Task prompt: Given the records below, would you repeat exactly the lines that begin at the one containing "Task: Select 보스턴 at odds 1.53" and end at the one containing "Open the ACTIONS dropdown", inclusive?

Data for review:
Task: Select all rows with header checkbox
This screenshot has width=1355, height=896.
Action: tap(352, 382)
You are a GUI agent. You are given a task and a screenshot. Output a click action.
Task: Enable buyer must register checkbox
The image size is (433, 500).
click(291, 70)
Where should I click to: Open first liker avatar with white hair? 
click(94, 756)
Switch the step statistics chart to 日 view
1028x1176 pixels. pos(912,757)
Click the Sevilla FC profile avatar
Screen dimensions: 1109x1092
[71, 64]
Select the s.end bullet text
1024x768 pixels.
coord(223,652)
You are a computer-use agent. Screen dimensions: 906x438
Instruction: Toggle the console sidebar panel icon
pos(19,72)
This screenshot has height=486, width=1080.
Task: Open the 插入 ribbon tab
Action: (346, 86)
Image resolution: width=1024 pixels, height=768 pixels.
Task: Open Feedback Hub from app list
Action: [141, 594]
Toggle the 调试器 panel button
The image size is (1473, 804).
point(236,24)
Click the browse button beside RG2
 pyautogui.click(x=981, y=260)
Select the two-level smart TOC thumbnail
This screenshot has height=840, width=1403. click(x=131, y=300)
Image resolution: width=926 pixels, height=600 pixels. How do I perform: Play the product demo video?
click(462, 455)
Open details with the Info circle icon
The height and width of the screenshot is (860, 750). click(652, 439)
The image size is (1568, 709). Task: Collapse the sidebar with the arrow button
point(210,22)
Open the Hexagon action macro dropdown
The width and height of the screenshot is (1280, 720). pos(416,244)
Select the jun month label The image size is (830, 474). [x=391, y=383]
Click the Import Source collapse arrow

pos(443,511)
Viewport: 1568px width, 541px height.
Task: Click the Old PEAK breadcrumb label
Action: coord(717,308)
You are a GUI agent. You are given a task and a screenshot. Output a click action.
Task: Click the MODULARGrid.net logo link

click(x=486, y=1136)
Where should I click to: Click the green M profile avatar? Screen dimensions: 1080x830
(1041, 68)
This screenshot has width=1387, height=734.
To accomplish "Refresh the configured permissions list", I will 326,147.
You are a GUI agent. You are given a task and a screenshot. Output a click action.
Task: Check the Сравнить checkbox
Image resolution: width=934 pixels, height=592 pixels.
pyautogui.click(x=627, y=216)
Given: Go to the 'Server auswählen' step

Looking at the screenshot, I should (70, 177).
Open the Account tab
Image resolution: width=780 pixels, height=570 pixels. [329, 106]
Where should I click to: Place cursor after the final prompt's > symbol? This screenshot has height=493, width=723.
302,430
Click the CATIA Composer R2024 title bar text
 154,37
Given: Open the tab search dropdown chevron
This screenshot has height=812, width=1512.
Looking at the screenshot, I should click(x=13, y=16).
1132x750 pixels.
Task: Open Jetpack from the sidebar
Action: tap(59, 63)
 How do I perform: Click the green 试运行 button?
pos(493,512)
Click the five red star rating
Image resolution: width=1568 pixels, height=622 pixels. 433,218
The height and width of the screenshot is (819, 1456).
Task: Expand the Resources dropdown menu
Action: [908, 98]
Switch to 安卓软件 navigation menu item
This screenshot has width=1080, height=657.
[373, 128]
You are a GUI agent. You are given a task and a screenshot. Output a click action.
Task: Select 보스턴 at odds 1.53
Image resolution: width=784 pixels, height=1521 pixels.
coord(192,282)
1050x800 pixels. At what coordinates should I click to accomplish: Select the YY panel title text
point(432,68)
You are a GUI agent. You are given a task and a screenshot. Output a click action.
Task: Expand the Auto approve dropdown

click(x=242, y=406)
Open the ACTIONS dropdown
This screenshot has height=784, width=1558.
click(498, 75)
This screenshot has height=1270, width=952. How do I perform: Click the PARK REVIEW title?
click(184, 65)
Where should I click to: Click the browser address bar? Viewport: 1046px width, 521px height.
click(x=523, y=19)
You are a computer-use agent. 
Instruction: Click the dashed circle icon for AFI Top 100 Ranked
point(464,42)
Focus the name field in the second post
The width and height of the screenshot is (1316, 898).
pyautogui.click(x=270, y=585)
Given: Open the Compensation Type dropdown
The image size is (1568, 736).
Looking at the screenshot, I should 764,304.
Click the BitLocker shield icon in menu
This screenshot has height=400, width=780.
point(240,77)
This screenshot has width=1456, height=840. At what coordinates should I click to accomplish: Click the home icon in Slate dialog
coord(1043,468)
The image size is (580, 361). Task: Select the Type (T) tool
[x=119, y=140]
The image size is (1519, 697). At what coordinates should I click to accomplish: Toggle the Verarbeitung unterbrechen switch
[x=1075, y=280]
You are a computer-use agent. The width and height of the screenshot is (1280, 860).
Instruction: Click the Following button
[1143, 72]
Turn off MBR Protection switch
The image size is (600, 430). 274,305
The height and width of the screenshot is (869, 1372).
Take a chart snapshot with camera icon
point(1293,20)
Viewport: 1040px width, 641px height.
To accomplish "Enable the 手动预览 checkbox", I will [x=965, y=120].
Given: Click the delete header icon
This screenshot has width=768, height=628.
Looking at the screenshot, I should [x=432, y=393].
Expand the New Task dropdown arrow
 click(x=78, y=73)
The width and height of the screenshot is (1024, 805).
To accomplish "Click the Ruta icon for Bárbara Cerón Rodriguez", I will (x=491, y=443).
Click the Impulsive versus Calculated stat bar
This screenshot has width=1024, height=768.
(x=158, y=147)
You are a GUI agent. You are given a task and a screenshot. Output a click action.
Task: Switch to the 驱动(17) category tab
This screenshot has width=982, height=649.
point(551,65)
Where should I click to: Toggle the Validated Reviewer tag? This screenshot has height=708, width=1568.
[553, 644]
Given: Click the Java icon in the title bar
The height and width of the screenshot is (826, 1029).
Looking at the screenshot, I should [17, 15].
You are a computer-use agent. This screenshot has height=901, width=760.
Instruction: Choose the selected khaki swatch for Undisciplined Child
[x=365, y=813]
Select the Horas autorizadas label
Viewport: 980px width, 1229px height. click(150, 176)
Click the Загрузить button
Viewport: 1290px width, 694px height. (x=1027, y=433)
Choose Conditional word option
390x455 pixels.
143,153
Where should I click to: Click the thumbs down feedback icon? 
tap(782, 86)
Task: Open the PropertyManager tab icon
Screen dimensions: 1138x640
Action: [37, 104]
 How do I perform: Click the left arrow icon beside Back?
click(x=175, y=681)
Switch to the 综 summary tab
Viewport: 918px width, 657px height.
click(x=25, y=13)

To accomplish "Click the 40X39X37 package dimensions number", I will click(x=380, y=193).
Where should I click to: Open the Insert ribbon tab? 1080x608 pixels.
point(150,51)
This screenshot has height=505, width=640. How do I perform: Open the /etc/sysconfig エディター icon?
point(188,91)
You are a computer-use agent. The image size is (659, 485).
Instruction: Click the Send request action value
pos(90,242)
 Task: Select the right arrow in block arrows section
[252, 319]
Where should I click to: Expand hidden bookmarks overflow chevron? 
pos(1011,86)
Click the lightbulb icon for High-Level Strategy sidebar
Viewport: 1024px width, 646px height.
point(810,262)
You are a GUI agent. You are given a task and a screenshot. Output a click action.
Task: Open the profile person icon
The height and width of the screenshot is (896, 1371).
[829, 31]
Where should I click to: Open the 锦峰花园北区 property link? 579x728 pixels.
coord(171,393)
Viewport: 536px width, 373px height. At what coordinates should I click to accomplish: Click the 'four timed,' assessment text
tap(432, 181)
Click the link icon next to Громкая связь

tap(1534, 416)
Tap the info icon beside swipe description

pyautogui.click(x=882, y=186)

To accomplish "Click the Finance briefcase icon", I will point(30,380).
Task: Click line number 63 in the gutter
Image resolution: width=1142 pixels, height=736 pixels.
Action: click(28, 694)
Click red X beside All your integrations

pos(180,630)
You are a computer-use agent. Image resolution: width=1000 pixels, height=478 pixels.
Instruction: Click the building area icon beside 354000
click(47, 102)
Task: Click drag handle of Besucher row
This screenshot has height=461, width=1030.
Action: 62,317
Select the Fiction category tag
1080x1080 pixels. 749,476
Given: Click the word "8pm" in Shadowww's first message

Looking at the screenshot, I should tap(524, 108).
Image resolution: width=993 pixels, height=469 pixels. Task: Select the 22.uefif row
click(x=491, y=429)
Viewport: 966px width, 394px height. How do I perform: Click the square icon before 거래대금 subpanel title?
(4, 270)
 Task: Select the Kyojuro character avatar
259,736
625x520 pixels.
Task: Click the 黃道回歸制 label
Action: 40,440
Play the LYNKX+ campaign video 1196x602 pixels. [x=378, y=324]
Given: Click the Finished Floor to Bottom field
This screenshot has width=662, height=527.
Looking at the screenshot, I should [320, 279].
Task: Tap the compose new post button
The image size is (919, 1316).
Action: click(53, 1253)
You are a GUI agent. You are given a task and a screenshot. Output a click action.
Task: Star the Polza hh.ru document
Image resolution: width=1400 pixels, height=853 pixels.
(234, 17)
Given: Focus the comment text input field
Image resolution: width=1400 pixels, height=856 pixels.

Response to the exercise:
Task: Select 보스턴 at odds 1.53
Image resolution: width=784 pixels, height=1521 pixels.
coord(192,282)
1050x800 pixels. At what coordinates should I click to accomplish: Select the YY panel title text
point(432,68)
You are a GUI agent. You are given a task and a screenshot. Output a click action.
Task: Expand the Auto approve dropdown

click(x=242, y=406)
Open the ACTIONS dropdown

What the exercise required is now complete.